*Stored data*.
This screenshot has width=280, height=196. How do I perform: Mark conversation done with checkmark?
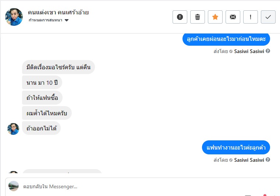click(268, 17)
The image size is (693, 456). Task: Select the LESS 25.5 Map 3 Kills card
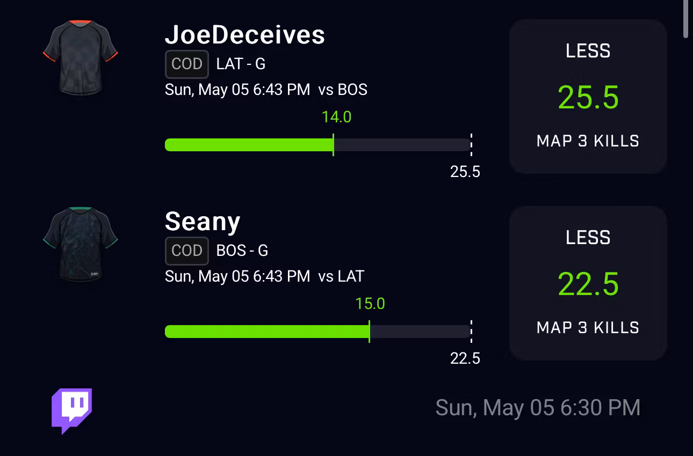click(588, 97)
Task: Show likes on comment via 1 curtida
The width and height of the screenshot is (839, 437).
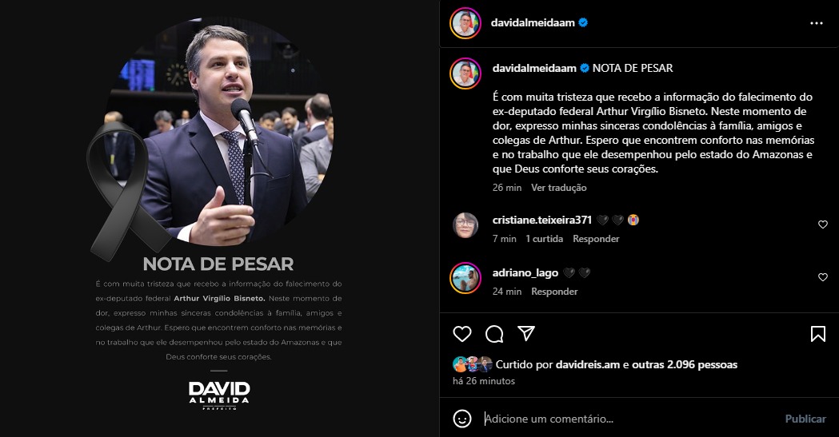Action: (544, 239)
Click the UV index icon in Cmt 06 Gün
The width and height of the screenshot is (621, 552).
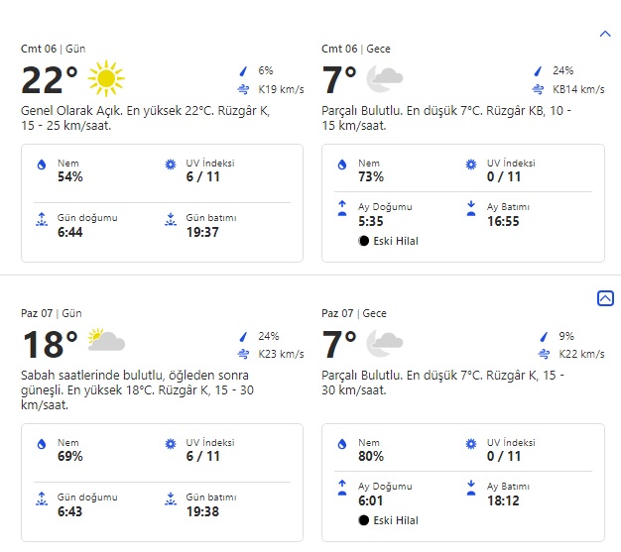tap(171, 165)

--

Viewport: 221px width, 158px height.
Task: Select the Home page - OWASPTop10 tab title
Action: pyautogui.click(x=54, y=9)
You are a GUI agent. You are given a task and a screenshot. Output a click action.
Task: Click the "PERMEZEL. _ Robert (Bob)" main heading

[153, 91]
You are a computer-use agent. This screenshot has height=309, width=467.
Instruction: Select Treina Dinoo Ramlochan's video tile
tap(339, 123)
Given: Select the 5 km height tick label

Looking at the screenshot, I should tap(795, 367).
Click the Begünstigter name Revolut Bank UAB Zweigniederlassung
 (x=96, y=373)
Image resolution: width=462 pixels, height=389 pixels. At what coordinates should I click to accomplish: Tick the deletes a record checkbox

*What the task requires*.
Pull every line that holds the string "agent" out of the records.

*Solution to the problem*.
You are a GUI agent. You are given a task and a screenshot. Output a click action.
You are a computer-use agent. This screenshot has height=309, width=467.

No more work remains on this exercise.